Doubling Up: Meet Two Women from a Cooperative Seeking to Partner with MG

October 30, 2009

Next Thursday, November 5th, we will be unveiling our Winter Artisan Collection in Napa Valley.  Through the benefit, we hope to raise funds to support our financial literacy and business training programs, increase our inventory fund to finance sales, and provide working capital to purchase materials for new cooperatives, in order to double the number of women’s cooperatives that we partner with in Guatemala. This initiative is an essential part of our efforts to scale our model in order to bring progress and growth to more Guatemalan communities.

Living in Guatemala, I have the daily opportunity to witness the positive changes created by our work here.  This week, two representatives from a jewelry cooperative in Concepción, a highland town in the department of Sololá, came to the office to find out if we could take them on as a new partner cooperative. The women, Candelaria and Isabela Toc, are sisters. After Hurricane Stan, a category 1 storm that devastated the Guatemalan highlands, the land in Concepción was no longer usable for farming. Twenty-five of the town’s women, including Candelaria and Isabela, organized themselves into a jewelry cooperative in order to earn a non-agricultural living.

Hurricane Stan

Destruction from Hurricane Stan

It hasn’t been easy. Without any surplus capital to purchase their own materials, the women of Concepción have been dependent on one buyer who supplies them with beads. This buyer has complete control over the prices he chooses to pay his artisans, and he isn’t in the habit of being generous. Candelaria said that at first he would pay them four quetzals per hour of work. “But each time,” she said, “it was less and less.”

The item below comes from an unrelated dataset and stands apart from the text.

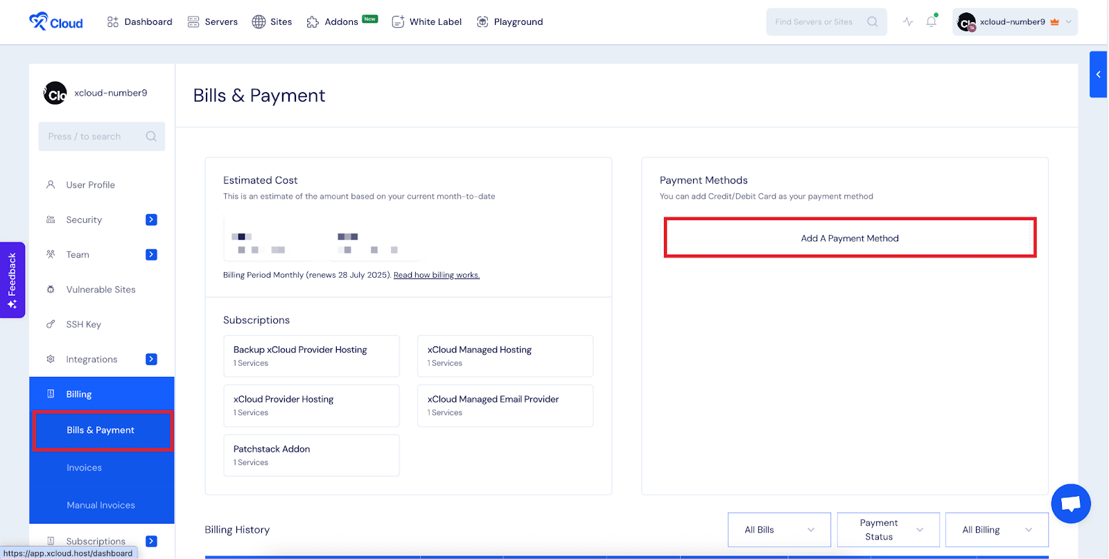1109x559 pixels.
Task: Expand the Integrations submenu arrow
Action: [151, 359]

Now they only earn only two quetzals per hour, less than enough money to live on. They heard about Mercado Global through a friend and decided to come try their luck with us. We were pretty shocked to hear what they were getting paid for their work. Women with this kind of determination and artistic talent deserve more.

Mercado Global will pay them up to twelve quetzals an hour, enough to send their children to school, feed their families nutritious food, and save a little to prepare for unforeseen setbacks. We will also supply them with the business training, technical capacity building, and capital to continue to increase their earnings. The women of Concepción don’t have a name for their cooperative yet, but they say they are thinking of calling it La Ceiba, Guatemala’s national tree. How appropriate, for, like the ceiba tree, they will soon come to represent growth in their country.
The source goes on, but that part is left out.